Восхождение - страница 30

стр.

Я писал в год по одной, по две и даже по три книги. Труднее было их издавать. Вам известно, как непросто это сейчас. А в те годы были другие трудности, тогда все решали не деньги, а связи. Связей не было. Литинститутовцам было легче издаваться, они сидели по толстым литературным журналам, издательствам и печатали друг друга. Приходилось шевелиться, ходить по издательствам. Я собираю все бумажки и храню в своем архиве. И вот когда у меня вышли уже 26 книг, я взял папку с надписью «Заявки» и подсчитал, сколько же заявок на книги я подал в издательства. Оказалось 270. То есть проходила одна из десяти заявок. Тут я осмелюсь дать вам первый совет: надо ходить по издательствам. Волка ноги кормят. На десятый раз получится.

Я ходил и мечтал о такой организации, где сидят в большом зале представители всех литературных журналов и издательств. Сидят и ждут, что им принесут. Вот я прихожу и говорю: «“Повесть об альпинистах”, “Рассказы о птицах”, “Исторические миниатюры”. Кому?» На другой день там же мне отвечают: «Спасибо, не надо», «Это нам не подходит», «Вот это берем». При наших рыночных отношениях пора бы создать такие «Бюро предложений художественных произведений» при Союзе журналистов и Союзе писателей. От этого выиграли бы и авторы и издатели. Я думаю, у каждого пишущего человека лежат где-то рассказы, очерки и статьи, о которых можно и забыть со временем. А они могут понадобиться многочисленным ныне журналам. Подумайте, молодежь, дарю идею бесплатно.

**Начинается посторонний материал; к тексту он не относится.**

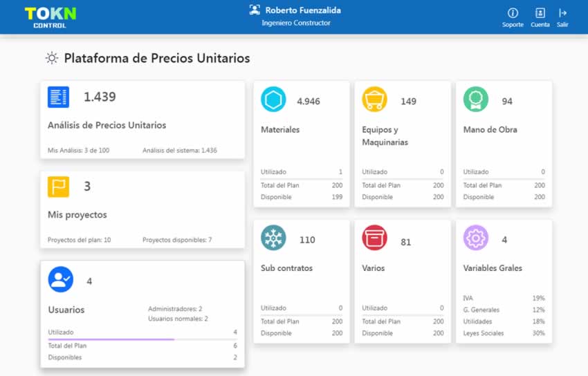The width and height of the screenshot is (588, 376).
Task: Click the red box Varios icon
Action: [374, 238]
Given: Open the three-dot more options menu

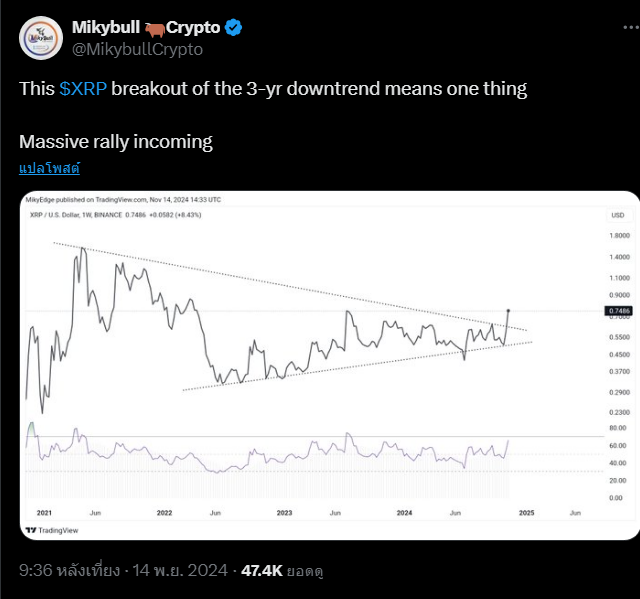Looking at the screenshot, I should (631, 27).
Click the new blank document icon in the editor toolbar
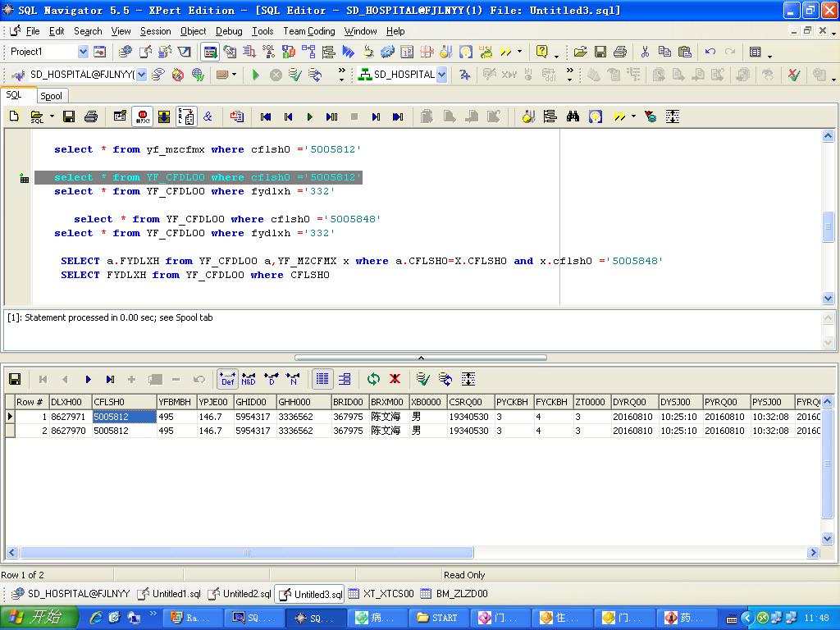Image resolution: width=840 pixels, height=630 pixels. 14,116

Кроме отсутствия связей, приходилось преодолевать и еще одну, общую для всех преграду – цензуру. Слава богу, это вам не знакомо в том виде, как это было раньше, хотя невидимая и жестокая цензура у нас живет и процветает. Особенно на наших нерусских радио и телевидении. В каждом издательстве за железной дверью сидели штатные цензоры и у них имелись списки того, чего нельзя допускать в печати. А бывала цензура и построже. По поводу издания моей книги «На берегах Меконга и Красной» (это о моих путешествиях по Индокитаю) меня дважды вызывали в ЦК КПСС и чиновники со Старой площади объясняли мне, что надо убрать и что надо дописать. Речь шла о Кампучии, а Пол Пота, уничтожившего треть населения страны, тогда держали за коммуниста. Так хотелось им сказать: «Если вы все так хорошо знаете, чего же сами не пишете?» Я тогда пришел к мысли, что сам институт редакторства изобретен коммунистами. Есть автор и издатель. Больше никого не нужно. Разве что корректор. Автор отвечает за каждое свое слово, издатель же извлекает из них деньги. И теперь две свои последние книги я издал без редактора. Только корректор и компьютерщица. В них так и написано: «Под редакцией автора».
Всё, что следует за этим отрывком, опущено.